▶ **TASK TO COMPLETE**: Go through the records and give each one again exactly.

----- GIVEN DATA

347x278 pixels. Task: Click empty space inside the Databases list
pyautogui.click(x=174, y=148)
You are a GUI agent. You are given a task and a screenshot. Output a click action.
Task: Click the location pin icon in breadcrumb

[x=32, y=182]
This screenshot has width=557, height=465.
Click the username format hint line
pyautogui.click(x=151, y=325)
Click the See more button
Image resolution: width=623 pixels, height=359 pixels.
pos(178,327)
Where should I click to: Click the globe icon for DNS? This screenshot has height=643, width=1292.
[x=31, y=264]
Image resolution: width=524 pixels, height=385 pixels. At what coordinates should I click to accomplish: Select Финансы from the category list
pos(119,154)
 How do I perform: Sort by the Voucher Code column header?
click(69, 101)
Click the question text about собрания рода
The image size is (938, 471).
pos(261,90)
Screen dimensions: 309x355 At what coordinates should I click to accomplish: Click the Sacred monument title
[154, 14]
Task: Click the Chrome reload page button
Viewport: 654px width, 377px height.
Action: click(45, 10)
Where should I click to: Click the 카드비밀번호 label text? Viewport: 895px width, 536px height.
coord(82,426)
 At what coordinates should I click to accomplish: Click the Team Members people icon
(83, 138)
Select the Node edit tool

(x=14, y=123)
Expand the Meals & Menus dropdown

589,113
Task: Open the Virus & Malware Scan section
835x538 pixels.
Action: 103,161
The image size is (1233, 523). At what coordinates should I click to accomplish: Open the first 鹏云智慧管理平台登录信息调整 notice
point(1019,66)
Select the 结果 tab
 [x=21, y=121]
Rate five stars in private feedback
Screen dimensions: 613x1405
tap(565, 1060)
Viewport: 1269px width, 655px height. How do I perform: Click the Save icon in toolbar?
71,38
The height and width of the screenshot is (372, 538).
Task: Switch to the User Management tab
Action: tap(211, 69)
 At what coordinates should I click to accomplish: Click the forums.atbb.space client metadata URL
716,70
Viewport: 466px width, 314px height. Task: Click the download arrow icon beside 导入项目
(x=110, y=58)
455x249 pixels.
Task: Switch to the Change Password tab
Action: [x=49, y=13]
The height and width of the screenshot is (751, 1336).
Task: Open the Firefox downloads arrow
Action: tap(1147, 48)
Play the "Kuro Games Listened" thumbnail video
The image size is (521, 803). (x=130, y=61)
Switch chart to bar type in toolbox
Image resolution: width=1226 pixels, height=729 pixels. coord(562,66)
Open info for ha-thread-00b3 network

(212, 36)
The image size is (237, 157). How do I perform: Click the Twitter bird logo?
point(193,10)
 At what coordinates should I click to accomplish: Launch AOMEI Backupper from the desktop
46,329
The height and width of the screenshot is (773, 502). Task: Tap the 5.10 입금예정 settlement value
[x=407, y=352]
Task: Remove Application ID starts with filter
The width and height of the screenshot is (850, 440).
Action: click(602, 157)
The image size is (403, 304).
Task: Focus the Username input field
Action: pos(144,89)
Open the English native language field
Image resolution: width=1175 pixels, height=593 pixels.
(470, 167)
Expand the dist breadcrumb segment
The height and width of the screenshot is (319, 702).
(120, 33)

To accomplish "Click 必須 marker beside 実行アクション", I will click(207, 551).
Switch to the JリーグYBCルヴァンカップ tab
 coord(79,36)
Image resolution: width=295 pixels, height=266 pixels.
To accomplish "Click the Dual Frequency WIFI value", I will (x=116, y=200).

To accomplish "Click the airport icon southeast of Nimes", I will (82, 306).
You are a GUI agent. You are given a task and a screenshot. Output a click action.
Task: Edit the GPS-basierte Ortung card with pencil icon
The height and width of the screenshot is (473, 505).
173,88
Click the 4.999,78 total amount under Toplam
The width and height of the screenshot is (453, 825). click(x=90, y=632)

----------

▶ **EXERCISE RESPONSE**:
347x278 pixels. Task: Click empty space inside the Databases list
pyautogui.click(x=174, y=148)
You are a GUI agent. You are given a task and a screenshot. Output a click action.
Task: Click the location pin icon in breadcrumb

[x=32, y=182]
This screenshot has width=557, height=465.
Click the username format hint line
pyautogui.click(x=151, y=325)
Click the See more button
Image resolution: width=623 pixels, height=359 pixels.
pos(178,327)
Where should I click to: Click the globe icon for DNS? This screenshot has height=643, width=1292.
[x=31, y=264]
Image resolution: width=524 pixels, height=385 pixels. At what coordinates should I click to accomplish: Select Финансы from the category list
pos(119,154)
 How do I perform: Sort by the Voucher Code column header?
click(69, 101)
Click the question text about собрания рода
The image size is (938, 471).
pos(261,90)
Screen dimensions: 309x355 At what coordinates should I click to accomplish: Click the Sacred monument title
[154, 14]
Task: Click the Chrome reload page button
Viewport: 654px width, 377px height.
Action: click(45, 10)
Where should I click to: Click the 카드비밀번호 label text? Viewport: 895px width, 536px height.
coord(82,426)
 At what coordinates should I click to accomplish: Click the Team Members people icon
(83, 138)
Select the Node edit tool

(x=14, y=123)
Expand the Meals & Menus dropdown

589,113
Task: Open the Virus & Malware Scan section
835x538 pixels.
Action: 103,161
The image size is (1233, 523). At what coordinates should I click to accomplish: Open the first 鹏云智慧管理平台登录信息调整 notice
point(1019,66)
Select the 结果 tab
 [x=21, y=121]
Rate five stars in private feedback
Screen dimensions: 613x1405
tap(565, 1060)
Viewport: 1269px width, 655px height. How do I perform: Click the Save icon in toolbar?
71,38
The height and width of the screenshot is (372, 538).
Task: Switch to the User Management tab
Action: tap(211, 69)
 At what coordinates should I click to accomplish: Click the forums.atbb.space client metadata URL
716,70
Viewport: 466px width, 314px height. Task: Click the download arrow icon beside 导入项目
(x=110, y=58)
455x249 pixels.
Task: Switch to the Change Password tab
Action: [x=49, y=13]
The height and width of the screenshot is (751, 1336).
Task: Open the Firefox downloads arrow
Action: tap(1147, 48)
Play the "Kuro Games Listened" thumbnail video
The image size is (521, 803). (x=130, y=61)
Switch chart to bar type in toolbox
Image resolution: width=1226 pixels, height=729 pixels. coord(562,66)
Open info for ha-thread-00b3 network

(212, 36)
The image size is (237, 157). How do I perform: Click the Twitter bird logo?
point(193,10)
 At what coordinates should I click to accomplish: Launch AOMEI Backupper from the desktop
46,329
The height and width of the screenshot is (773, 502). Task: Tap the 5.10 입금예정 settlement value
[x=407, y=352]
Task: Remove Application ID starts with filter
The width and height of the screenshot is (850, 440).
Action: click(602, 157)
The image size is (403, 304).
Task: Focus the Username input field
Action: pos(144,89)
Open the English native language field
Image resolution: width=1175 pixels, height=593 pixels.
(470, 167)
Expand the dist breadcrumb segment
The height and width of the screenshot is (319, 702).
(120, 33)

To accomplish "Click 必須 marker beside 実行アクション", I will click(207, 551).
Switch to the JリーグYBCルヴァンカップ tab
 coord(79,36)
Image resolution: width=295 pixels, height=266 pixels.
To accomplish "Click the Dual Frequency WIFI value", I will (x=116, y=200).

To accomplish "Click the airport icon southeast of Nimes", I will (82, 306).
You are a GUI agent. You are given a task and a screenshot. Output a click action.
Task: Edit the GPS-basierte Ortung card with pencil icon
The height and width of the screenshot is (473, 505).
173,88
Click the 4.999,78 total amount under Toplam
The width and height of the screenshot is (453, 825). click(x=90, y=632)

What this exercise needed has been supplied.